Gli organizzatori non riconoscono la sua nazionalità. Halilaj abbandona la Biennale di Belgrado
Quando ha accettato di parteciparvi pensava che potesse essere un modo per aprire un dialogo in una situazione politicamente tesa, ma non è andata a finire come sperato. La lettera aperta di Petrit Halilaj dopo l’incidente diplomatico della Biennale di Belgrado.
Il kosovaro Petrit Halilaj viene invitato nel 2019 dai curatori Ilaria Marotta e Andrea Baccin a partecipare alla Biennale di Belgrado, prevista per ottobre 2020 presso il KCB – Cultural Centre of Belgrade, alla 58esima edizione. L’artista decide di parteciparvi, conscio delle tensioni politiche che non si sono mai placate tra il Kosovo, provincia autonoma della Serbia autoproclamatosi indipendente nel 2008, e la Serbia, di cui Belgrado è capitale, che non ne ha mai accettato l’autonomia. Un conflitto sfociato nella sanguinosa guerra del Kosovo del 1998 e 1999, combattuta tra le due nazioni, in cui lo stesso Halilaj è stato coinvolto: sfollato e costretto a vivere per oltre due anni in un campo profughi, fu privato anche dei suoi documenti, distrutti dai persecutori. Halilaj per la Biennale di Belgrado, intitolata The dreamers, aveva proposto il video Shkrepetima (“scintilla” in albanese), la documentazione di una performance teatrale avvenuta nel 2018 tra le rovine della Casa della Cultura di Runik, in Kosovo.
--- --- ---
## [Obiettivo 1]
Aggiorna le voci partendo dalla riga con "Task: Click the search magnifier icon" e proseguendo fino all'ultima voce compresa, sostituendo "Screen dimensions" con "Screen size" senza cambiare nient'altro. Lascia fuori le immagini dalla risposta.
Il brano e le voci sono materiali distinti, da trattare separatamente.
--- --- ---
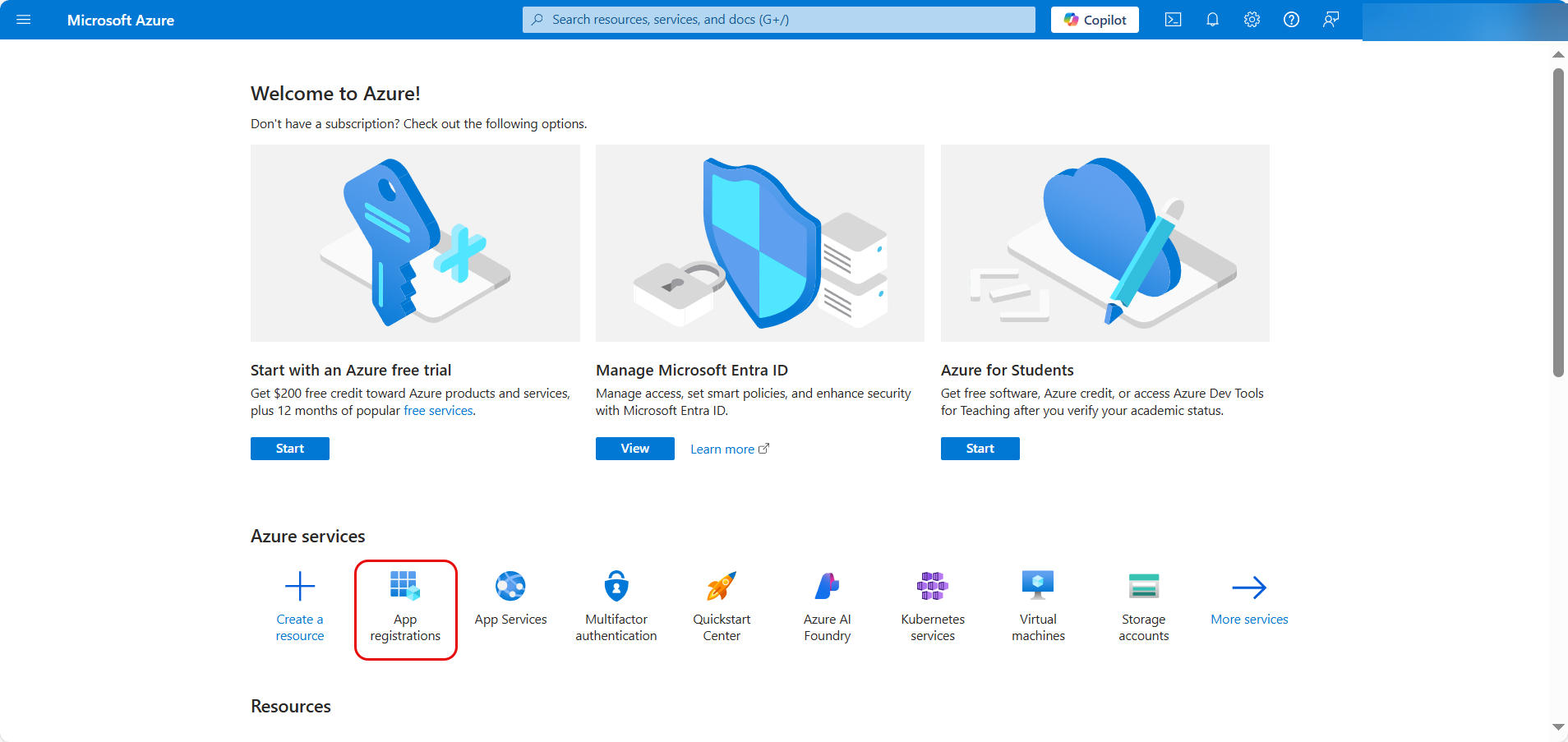
Task: Open portal settings gear
Action: (x=1252, y=20)
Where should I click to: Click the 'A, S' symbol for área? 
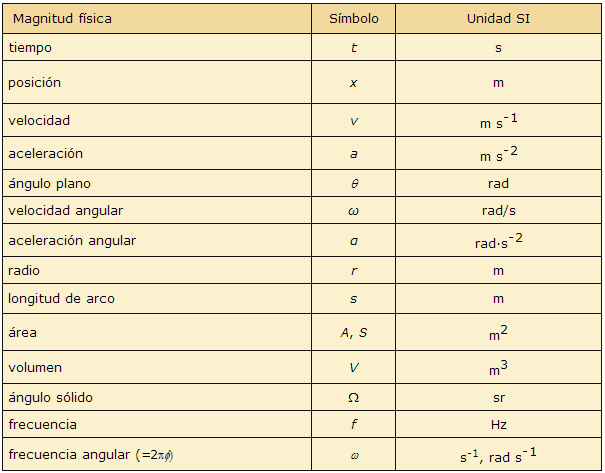(353, 332)
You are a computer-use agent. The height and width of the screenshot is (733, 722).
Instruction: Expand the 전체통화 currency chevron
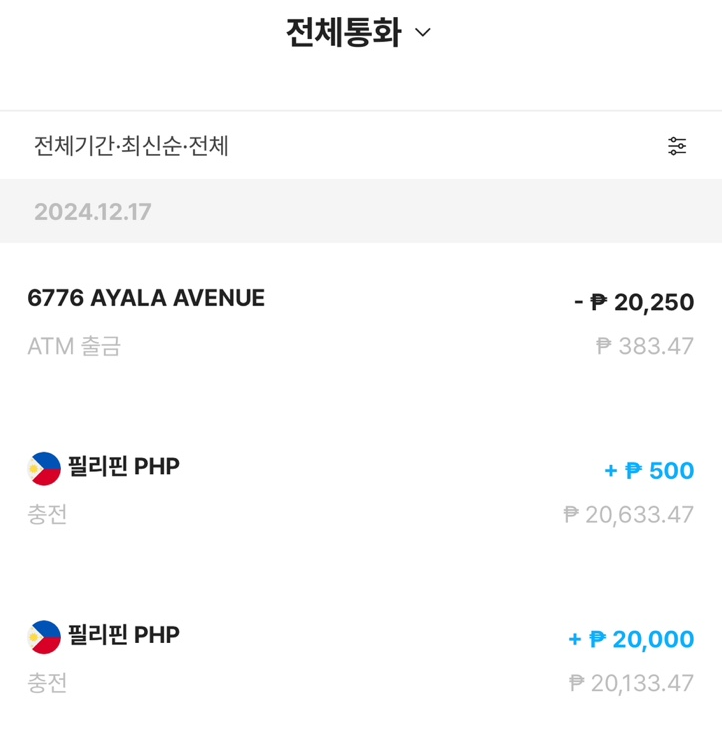click(x=423, y=32)
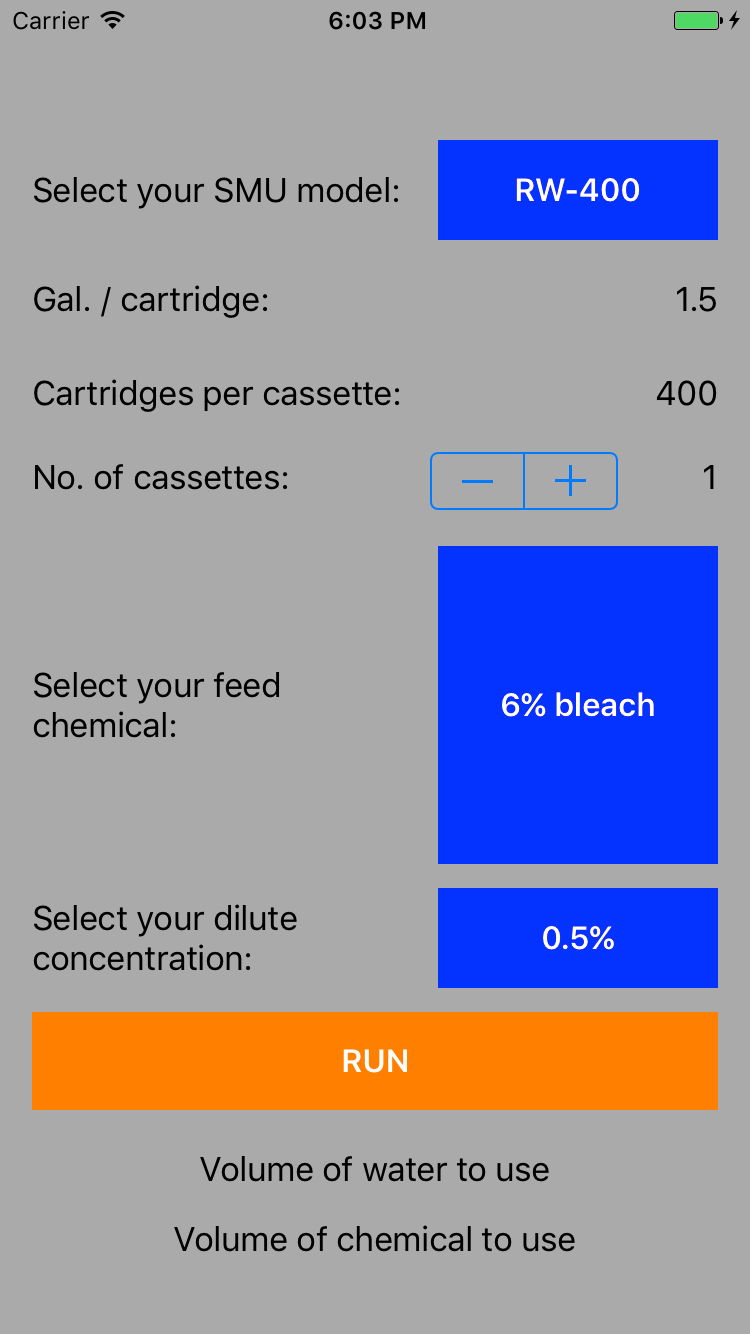Click the 'Select your dilute concentration:' label
This screenshot has height=1334, width=750.
[165, 938]
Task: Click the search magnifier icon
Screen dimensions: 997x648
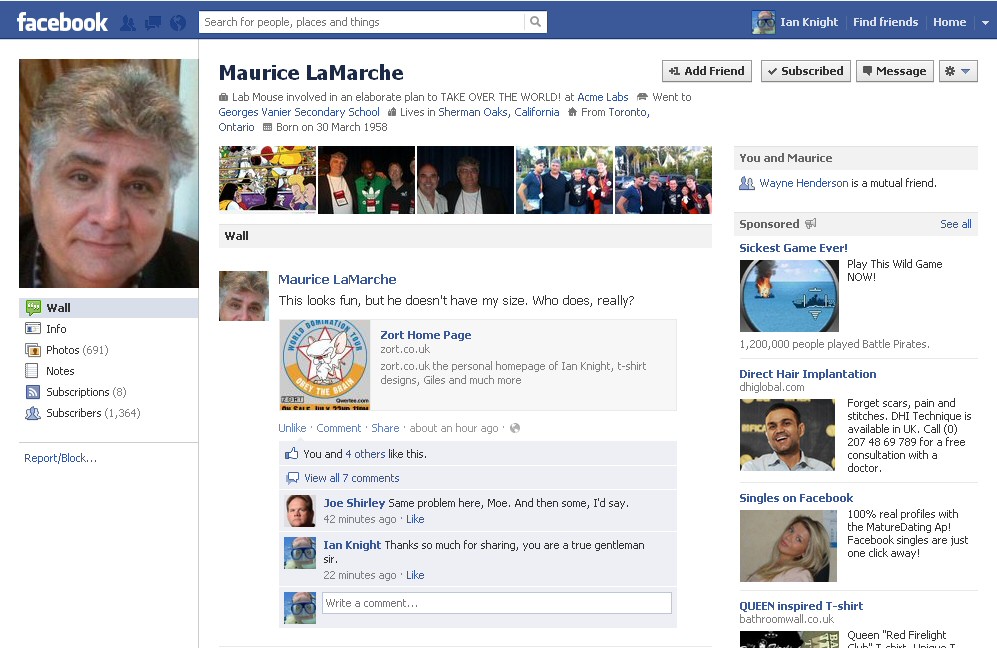Action: coord(535,22)
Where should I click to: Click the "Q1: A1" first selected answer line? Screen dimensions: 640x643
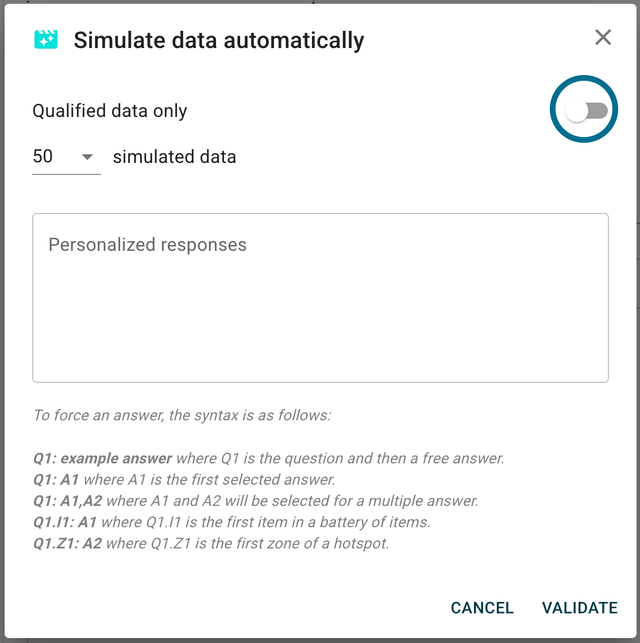coord(197,480)
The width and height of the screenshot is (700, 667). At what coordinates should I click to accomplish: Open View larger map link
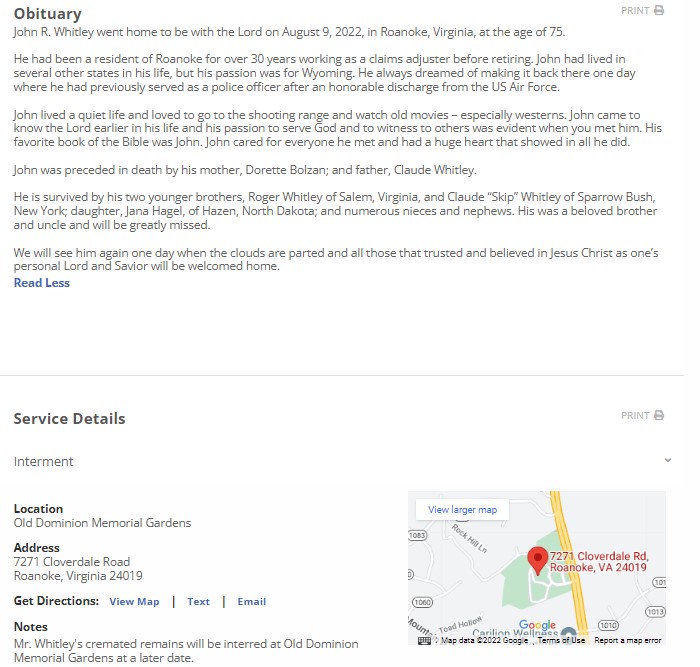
--- --- ---
## [Obiettivo 2]
Trasforma in un elenco puntato il paragrafo del brano sulla Biennale di Belgrado che inizia con "Il kosovaro Petrit Halilaj viene invitato", conservandone i fatti principali.

## [Risposta scritta 1]
Task: Click the search magnifier icon
Screen size: 997x648
Action: coord(535,22)
Where should I click to: Click the "Q1: A1" first selected answer line? Screen size: 640x643
coord(197,480)
The width and height of the screenshot is (700, 667). At what coordinates should I click to accomplish: Open View larger map link

## [Risposta scritta 2]
- Nel 2019 i curatori Ilaria Marotta e Andrea Baccin invitano il kosovaro Petrit Halilaj alla 58esima Biennale di Belgrado. La manifestazione è prevista per ottobre 2020 al KCB – Cultural Centre of Belgrade.
- L'artista accetta, consapevole delle tensioni politiche tra Kosovo e Serbia. Il Kosovo, provincia autonoma serba, si è autoproclamato indipendente nel 2008, ma la Serbia non ne ha mai accettato l'autonomia.
- Il conflitto è sfociato nella guerra del Kosovo del 1998 e 1999.
- Halilaj fu coinvolto nella guerra: sfollato, visse per oltre due anni in un campo profughi e i persecutori distrussero i suoi documenti.
- Per la Biennale, intitolata The dreamers, propose il video Shkrepetima ("scintilla" in albanese). Il video documenta una performance teatrale del 2018 tra le rovine della Casa della Cultura di Runik, in Kosovo.